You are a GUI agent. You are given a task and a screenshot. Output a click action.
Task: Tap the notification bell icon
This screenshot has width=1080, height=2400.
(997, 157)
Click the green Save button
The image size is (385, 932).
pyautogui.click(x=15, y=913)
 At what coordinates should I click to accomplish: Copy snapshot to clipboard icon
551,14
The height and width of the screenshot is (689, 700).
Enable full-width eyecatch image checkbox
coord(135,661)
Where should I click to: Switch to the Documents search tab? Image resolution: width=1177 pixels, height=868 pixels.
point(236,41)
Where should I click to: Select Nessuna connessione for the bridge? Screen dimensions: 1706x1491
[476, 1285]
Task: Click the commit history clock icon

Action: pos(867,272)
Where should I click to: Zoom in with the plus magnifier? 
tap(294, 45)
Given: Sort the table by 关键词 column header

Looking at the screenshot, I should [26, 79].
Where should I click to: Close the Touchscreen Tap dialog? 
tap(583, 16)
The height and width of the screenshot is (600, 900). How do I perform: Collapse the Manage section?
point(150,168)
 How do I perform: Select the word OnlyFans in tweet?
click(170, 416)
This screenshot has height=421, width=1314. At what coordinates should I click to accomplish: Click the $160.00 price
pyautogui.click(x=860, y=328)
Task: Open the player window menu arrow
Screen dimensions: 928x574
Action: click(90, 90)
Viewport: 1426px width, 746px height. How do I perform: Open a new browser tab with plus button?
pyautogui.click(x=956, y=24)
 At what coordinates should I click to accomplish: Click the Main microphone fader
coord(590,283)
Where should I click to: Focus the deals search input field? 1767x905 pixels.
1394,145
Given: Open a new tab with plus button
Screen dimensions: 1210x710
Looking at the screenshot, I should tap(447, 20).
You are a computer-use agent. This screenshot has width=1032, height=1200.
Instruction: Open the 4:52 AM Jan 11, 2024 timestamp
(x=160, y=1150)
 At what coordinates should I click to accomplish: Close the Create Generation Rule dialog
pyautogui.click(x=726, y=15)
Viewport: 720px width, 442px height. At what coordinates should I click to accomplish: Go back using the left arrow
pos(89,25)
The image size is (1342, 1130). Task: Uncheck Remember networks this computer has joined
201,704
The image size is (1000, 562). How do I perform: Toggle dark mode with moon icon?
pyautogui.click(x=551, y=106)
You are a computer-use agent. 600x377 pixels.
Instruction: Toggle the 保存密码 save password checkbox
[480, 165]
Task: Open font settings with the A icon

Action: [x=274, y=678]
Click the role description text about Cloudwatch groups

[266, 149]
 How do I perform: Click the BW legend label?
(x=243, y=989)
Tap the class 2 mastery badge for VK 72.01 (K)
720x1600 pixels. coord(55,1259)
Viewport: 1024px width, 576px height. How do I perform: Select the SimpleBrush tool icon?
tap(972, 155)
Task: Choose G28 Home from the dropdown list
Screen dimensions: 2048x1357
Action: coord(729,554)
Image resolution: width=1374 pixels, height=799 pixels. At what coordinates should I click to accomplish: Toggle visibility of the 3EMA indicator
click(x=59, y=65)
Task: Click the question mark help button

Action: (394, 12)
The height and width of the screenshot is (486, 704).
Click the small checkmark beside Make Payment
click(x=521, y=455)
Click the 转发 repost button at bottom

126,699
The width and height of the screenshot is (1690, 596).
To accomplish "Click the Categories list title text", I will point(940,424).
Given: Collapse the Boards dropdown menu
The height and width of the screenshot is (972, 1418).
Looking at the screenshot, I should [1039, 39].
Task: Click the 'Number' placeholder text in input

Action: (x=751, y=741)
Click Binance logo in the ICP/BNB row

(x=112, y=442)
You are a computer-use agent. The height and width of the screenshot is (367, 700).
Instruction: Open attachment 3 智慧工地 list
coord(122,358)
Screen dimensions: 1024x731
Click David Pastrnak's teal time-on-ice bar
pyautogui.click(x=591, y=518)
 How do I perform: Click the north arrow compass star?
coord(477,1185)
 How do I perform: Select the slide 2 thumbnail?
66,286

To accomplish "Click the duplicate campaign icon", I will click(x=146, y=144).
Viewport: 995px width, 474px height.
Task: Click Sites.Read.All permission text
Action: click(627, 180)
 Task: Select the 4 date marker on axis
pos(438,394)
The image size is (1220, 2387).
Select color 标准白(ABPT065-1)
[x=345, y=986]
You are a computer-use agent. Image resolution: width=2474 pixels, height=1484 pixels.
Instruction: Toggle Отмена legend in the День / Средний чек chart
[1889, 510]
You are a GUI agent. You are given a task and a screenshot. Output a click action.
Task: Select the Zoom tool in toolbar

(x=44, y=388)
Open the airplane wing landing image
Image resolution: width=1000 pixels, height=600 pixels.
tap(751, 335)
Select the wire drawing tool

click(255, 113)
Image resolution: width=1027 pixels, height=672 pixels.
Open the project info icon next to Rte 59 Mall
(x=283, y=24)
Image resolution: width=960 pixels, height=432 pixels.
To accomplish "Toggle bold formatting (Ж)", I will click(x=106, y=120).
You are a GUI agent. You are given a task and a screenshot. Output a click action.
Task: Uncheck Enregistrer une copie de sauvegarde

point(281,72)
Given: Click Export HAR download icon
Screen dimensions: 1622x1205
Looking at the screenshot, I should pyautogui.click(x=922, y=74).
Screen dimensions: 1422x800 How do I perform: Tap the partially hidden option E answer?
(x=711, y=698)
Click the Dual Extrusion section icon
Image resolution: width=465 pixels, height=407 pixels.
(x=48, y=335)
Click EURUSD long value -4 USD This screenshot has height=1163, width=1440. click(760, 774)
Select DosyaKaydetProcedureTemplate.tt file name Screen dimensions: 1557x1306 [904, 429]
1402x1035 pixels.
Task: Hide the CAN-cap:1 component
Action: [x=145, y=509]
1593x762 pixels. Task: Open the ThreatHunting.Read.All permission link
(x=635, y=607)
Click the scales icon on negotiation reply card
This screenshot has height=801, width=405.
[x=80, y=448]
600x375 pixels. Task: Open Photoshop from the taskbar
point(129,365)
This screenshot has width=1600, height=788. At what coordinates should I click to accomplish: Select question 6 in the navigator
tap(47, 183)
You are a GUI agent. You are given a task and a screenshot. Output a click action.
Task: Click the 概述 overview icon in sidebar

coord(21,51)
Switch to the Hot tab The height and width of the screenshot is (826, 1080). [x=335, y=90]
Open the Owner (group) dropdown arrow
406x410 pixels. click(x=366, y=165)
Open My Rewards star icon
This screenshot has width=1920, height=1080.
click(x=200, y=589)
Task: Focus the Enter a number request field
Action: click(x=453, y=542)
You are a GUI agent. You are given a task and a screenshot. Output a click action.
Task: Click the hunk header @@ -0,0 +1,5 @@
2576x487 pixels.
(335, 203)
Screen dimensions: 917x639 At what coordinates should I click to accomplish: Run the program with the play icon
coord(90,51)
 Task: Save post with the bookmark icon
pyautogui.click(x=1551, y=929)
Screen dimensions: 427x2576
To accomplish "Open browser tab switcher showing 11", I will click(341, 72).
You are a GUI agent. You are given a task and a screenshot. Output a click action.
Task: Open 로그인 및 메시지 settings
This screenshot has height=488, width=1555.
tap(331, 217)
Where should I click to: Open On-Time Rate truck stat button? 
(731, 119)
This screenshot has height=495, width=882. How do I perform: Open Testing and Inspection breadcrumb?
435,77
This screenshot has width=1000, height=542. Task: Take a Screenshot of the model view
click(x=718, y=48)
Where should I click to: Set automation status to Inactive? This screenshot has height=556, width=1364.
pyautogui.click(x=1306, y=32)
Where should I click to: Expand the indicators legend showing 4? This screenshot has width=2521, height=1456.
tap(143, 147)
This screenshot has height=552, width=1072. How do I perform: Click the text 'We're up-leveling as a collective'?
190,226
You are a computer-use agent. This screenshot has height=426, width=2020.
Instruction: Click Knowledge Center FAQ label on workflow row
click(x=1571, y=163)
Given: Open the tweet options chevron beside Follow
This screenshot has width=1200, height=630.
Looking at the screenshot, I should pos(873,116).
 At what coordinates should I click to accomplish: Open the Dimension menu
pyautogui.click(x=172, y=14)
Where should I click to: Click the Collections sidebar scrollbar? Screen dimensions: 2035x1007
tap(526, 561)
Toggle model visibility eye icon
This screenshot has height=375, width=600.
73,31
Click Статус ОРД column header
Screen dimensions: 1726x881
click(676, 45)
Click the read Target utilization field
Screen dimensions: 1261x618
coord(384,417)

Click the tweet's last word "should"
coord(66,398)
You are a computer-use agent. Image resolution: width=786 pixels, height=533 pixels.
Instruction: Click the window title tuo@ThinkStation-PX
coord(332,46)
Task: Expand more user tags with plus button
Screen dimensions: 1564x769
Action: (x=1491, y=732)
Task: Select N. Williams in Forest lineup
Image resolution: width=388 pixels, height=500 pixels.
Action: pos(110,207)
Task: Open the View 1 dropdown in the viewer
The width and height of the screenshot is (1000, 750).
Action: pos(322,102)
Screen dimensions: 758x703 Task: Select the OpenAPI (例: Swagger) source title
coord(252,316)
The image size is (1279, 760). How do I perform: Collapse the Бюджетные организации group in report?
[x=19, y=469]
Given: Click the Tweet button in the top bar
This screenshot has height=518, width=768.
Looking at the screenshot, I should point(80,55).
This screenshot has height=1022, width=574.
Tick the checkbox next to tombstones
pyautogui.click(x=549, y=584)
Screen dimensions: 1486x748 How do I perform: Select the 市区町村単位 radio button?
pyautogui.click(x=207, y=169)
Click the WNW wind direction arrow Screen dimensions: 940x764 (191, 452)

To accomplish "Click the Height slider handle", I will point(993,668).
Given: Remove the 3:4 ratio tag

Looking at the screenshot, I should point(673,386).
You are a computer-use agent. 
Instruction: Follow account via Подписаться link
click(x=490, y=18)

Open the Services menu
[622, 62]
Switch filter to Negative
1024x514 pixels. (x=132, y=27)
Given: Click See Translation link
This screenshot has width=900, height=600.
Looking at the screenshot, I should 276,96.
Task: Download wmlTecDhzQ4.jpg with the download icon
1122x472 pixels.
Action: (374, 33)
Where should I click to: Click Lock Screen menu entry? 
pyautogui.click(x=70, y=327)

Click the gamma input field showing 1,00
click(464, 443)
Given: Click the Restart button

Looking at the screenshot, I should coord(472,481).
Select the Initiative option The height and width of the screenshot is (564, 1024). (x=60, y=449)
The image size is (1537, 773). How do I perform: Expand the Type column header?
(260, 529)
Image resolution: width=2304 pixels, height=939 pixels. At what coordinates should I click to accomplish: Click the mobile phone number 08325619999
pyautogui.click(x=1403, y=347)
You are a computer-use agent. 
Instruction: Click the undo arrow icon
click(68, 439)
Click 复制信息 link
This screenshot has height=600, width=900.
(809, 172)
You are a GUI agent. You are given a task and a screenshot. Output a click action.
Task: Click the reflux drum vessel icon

* **Task prompt**:
Go through the data and return each line where the word "download" appears.

* **Response for this exercise**:
Given: Click Export HAR download icon
Task: Download wmlTecDhzQ4.jpg with the download icon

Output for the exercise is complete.